City Staff has not embraced the Bike More Challenge, for example, and it would be nice to see greater City participation.* What can we do to make it less fringey and more mainstream? What needs to happen in order for bicycling to be perceived as an accoutrement to promotion and professional advancement, or at least something that everybody does on occasion and is wholly normal and useful? It can't be just for the poor or young, the eco-greenies, and the weird. It has to be more mainstream and banal, part of the everyday transportation toolbox. It is still too marginalized now.

Lukewarm participation at the City of Salem (Mid-May 2019)

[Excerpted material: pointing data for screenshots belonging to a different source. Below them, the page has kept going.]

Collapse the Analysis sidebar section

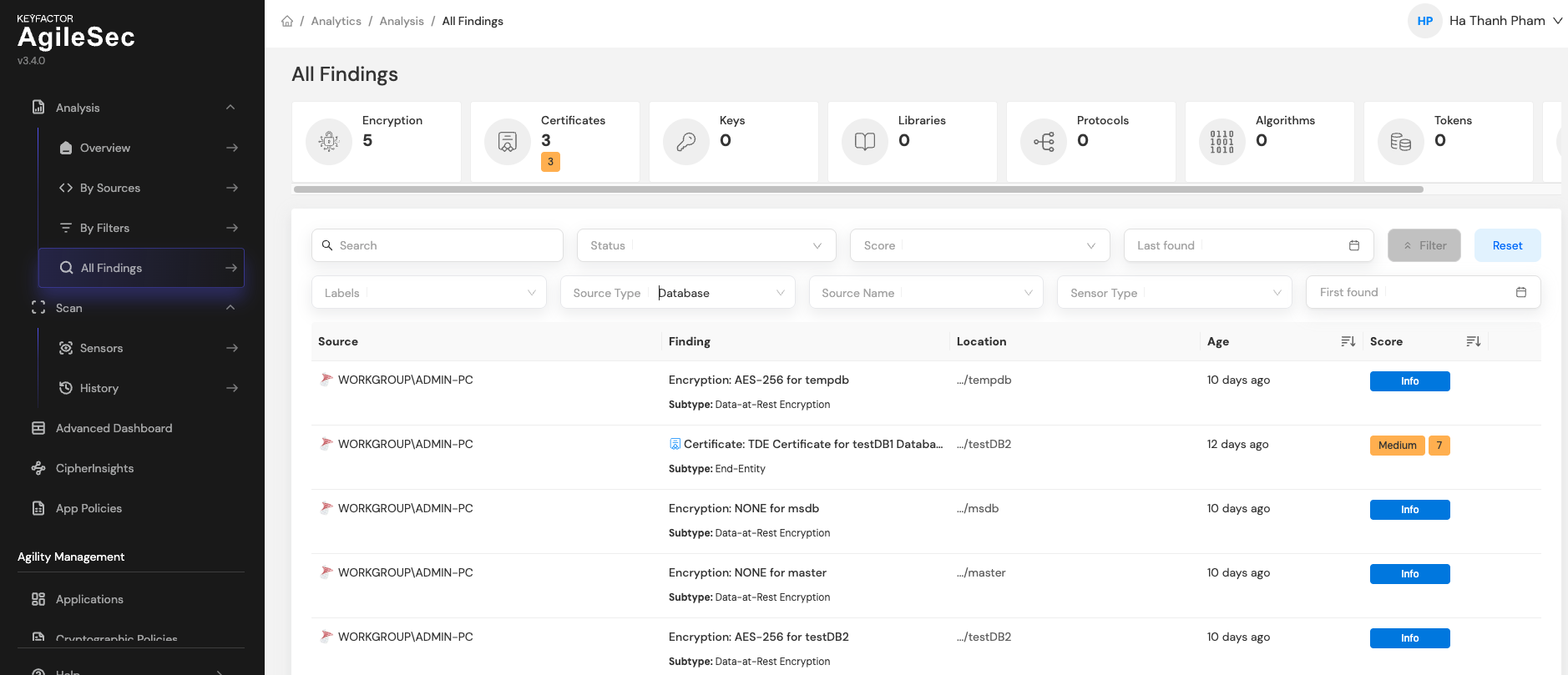[230, 108]
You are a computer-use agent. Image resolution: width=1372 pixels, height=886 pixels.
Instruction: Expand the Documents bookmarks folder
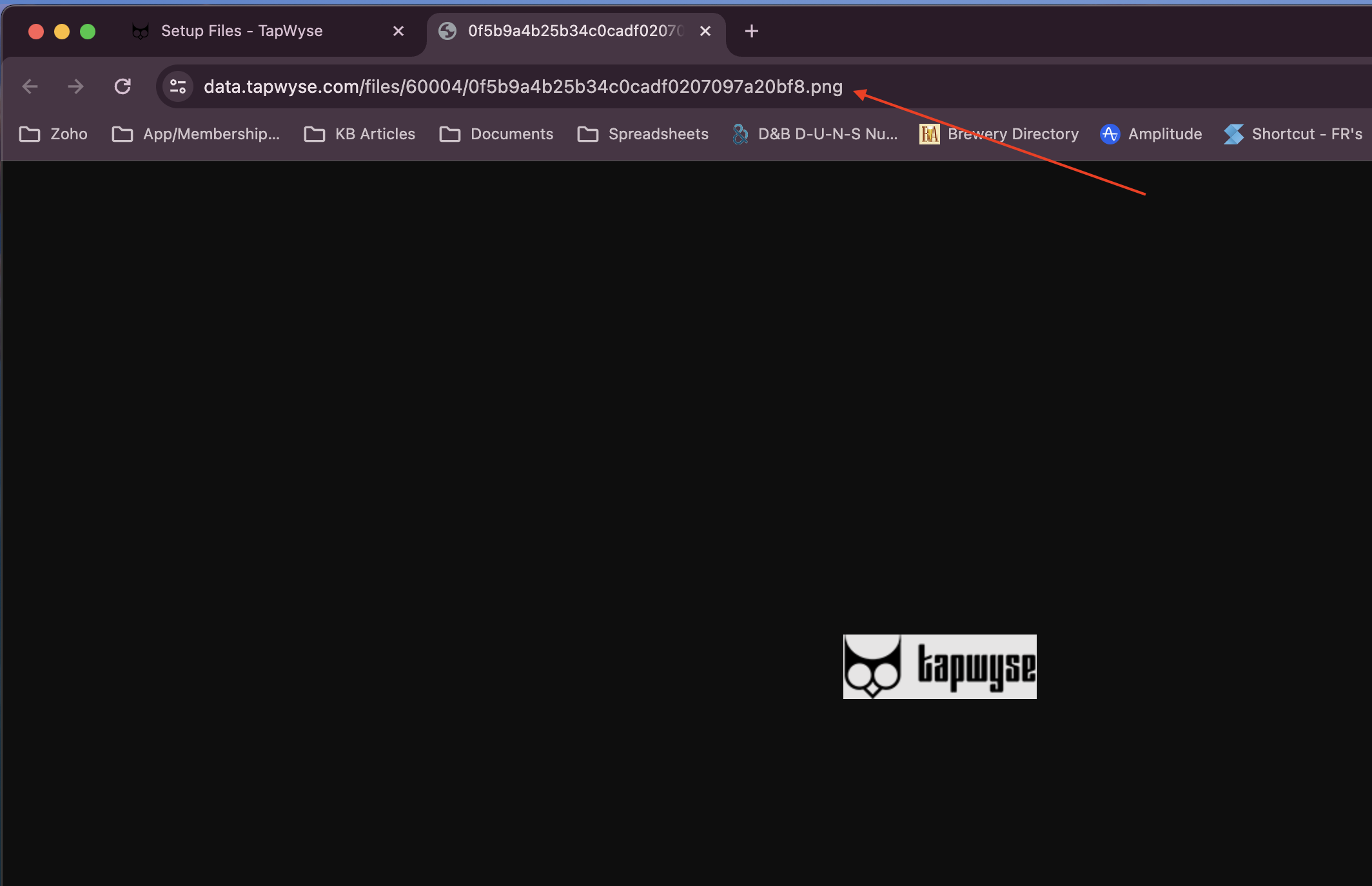496,134
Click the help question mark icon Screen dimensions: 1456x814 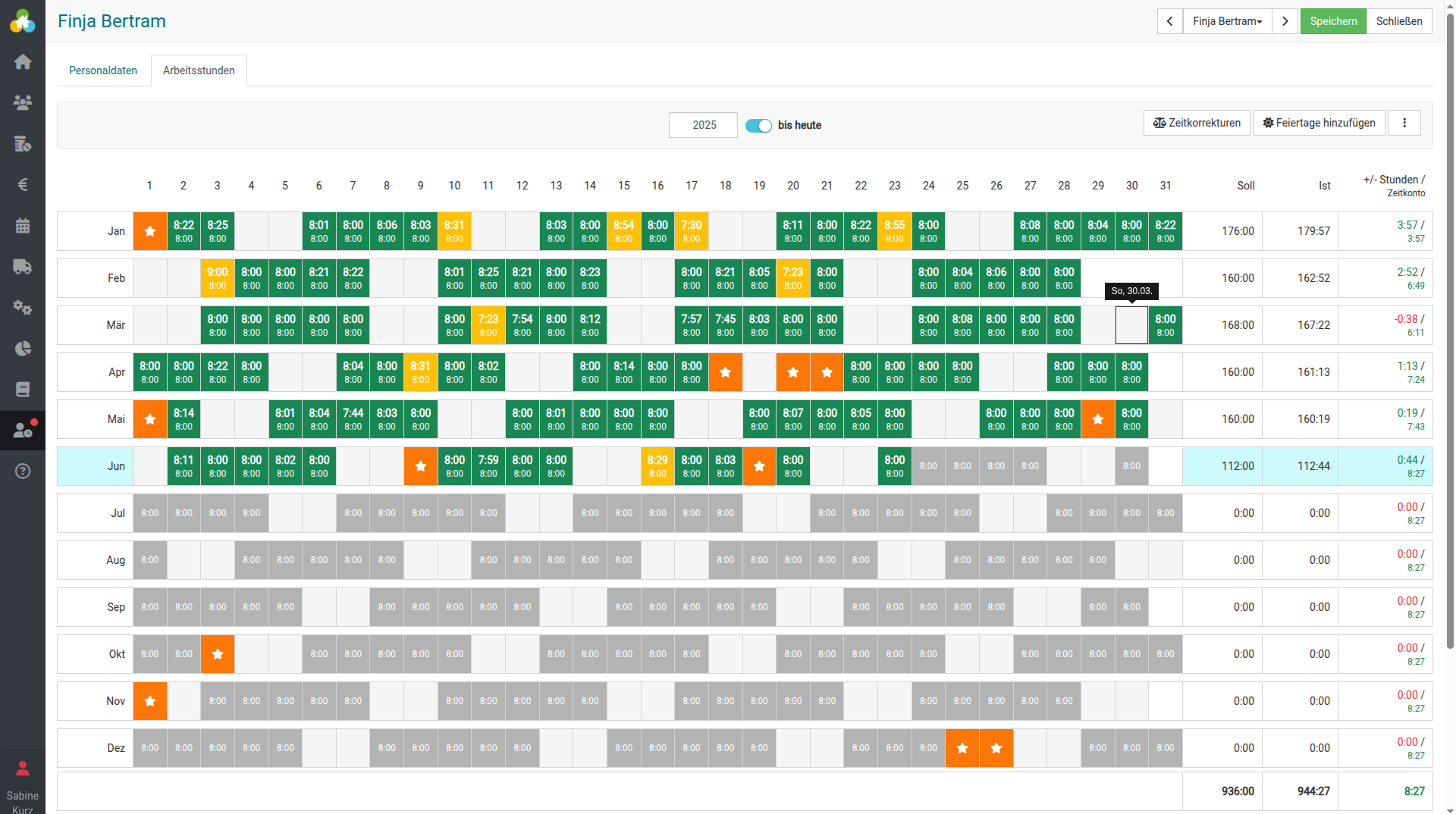tap(23, 471)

And ending the subsidies for autoism will be a critical piece. Here are some of them:
  • Curtail lawn and driveway zoning
  • End free parking and mandated parking minimums
  • End the gentleman's wink-and-nod for everyday speeding, and enforce speed limits
  • Lower posted speeds in urban environments
  • Design streets for actual posted speeds, not engineer them to forgive and induce speeding
  • Subsidize bikes and e-bikes instead of gas and cars
  • Provide better bike parking, lockers, and showers; readjust commuter benefits away from cars to incent walk, bike, and bus
  • Don't make drivers licenses the gateway to so many things
  • Raise the gas tax
  • Improve the quality of existing bike lanes, upgrade standards on new ones
  • Price road access with tolling and decongestion pricing
And recent notes here:

* It looks like the folks are still logging trips on the old Love to Ride Platform, and there may be dueling platforms and diluted participation this year. Inertia with a still-functional platform is also a barrier to adoption of a new platform. At some point, encouragement contests can also become a pain the in the butt and are no longer effective. Like how many times do you want to register and reregister? There was definitely fatigue visible in the old Bike Commute Challenge participation.  We'll see what happens, I guess. Right-pricing parking is a stronger and more durable inducement than a new encouragement contest.